Research Seminar

01 Dercember 2022, 17.00, at the Swedish Institute of Classical Studies in Rome and on ZOOM – LINK

ANTONIOS PONTOROPOULOS

Representations of the Dionysiac theme in Plutarch’s Life of Alexander

Plutarch’s Life of Alexander is a biographical narrative about Alexander the Great, in his wider literary and cultural project of the so-called Parallel Lives. Alexander is paired together with the Roman conqueror Julius Caesar. This text is situated in a unique way between the classical Greek lives – which are always read in a very positive manner – and the later Hellenistic lives. The text of the Life of Alexander consists of a series of textual allusions and references drawn from the literary traditions of tragic and epic poetry. The purpose of this presentation is then to explore the employment of the Dionysiac tragic theme in this biographical text. In general, Plutarch, in his biographies, employs various themes drawn from the tradition of ancient Greek tragedy (e.g. the biographical subject as a tragic hero, the Lives as theatrical performances). Here, I wish to argue that the use of this theme functions on different levels, either employed as a rhetorical tool of characterization or as a narrative device signalling prolepsis or as a means of constructing cultural identities. By the specific term, here, I mean a) (minor) references to Alexander as the new Dionysus; b) explicit or implicit allusions to tragic representations of Dionysus; c) references to the motifs of revelry and drunkenness that runs across the narrative. The Plutarchan Alexander balances between an epic and a tragic hero. In my analysis, I read a series of episodes that present the reader with the Dionysiac theme, through the lens of specific literary motifs (e.g. revelry and drunkenness).
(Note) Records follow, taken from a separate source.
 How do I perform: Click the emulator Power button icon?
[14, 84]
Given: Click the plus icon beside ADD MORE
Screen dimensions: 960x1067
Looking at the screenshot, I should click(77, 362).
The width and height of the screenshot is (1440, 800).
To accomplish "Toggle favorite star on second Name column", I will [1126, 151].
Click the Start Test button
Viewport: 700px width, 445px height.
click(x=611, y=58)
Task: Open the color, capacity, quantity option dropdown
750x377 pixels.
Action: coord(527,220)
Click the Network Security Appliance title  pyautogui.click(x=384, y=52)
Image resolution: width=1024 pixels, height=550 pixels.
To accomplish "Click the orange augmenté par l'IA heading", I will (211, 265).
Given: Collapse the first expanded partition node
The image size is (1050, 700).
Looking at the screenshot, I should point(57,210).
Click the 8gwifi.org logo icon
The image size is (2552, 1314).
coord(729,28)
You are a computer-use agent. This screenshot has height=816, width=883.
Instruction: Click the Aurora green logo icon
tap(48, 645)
What interests me is not only issues of literary reception and intertextual relations as such, but also their significance for representations of cultural identities: In the context of the narrative, the Dionysiac is often employed in order to construct Alexander’s (and his fellows) identities in the fringes of the civilized (Greek) world and the world of the barbarians. In this sense, the narrator often blurs the crude divide between the Greek and the barbarian. In other words, it is employed more as a tool of cultural analysis by the narrator. On the level of rhetorical characterization too, the Dionysiac theme counter runs a general idea about Alexander’s self-restraint, a literary representation of him as a philosopher king (in other contemporary rhetorical texts). Last but not least, explicit references to Dionysus function mark a darker face in the context of the wider narrative. In all these respects, the use of the particular tragic theme presents the reader with a series of multiple readings.

Antonios Pontoropoulos is a postdoctoral researcher in ancient Greek literature based at the Swedish Institute of Classical studies in Rome and Uppsala University (Gihl foundation postdoctoral research fellow). His current research project concerns the late antique and early Byzantine receptions of the so-called Alexander Romance. He is also working on the publication of a monograph regarding female voices and perspectives in ancient fictional epistolography. His wider research interests cover ancient epistolography, fiction and fictionality in combination with modern feminist and gender studies. He is also very interested in medieval and early modern receptions of antiquity. During 2021, he has been a postdoctoral research fellow at the Swedish Institute where he held the annual research fellowship of the Association of the friends of the Swedish Institute in Rome (Romvännernas storstipendiat). In 2019, Pontoropoulos defended his doctoral thesis on Philostratus’ Erotic Letters and literary representations of eros at Uppsala University. His publications cover the wider scope of Greek Imperial and late antique literature (including Greek Imperial epistolography, the reception of Greek tragedy and Greek Imperial epic).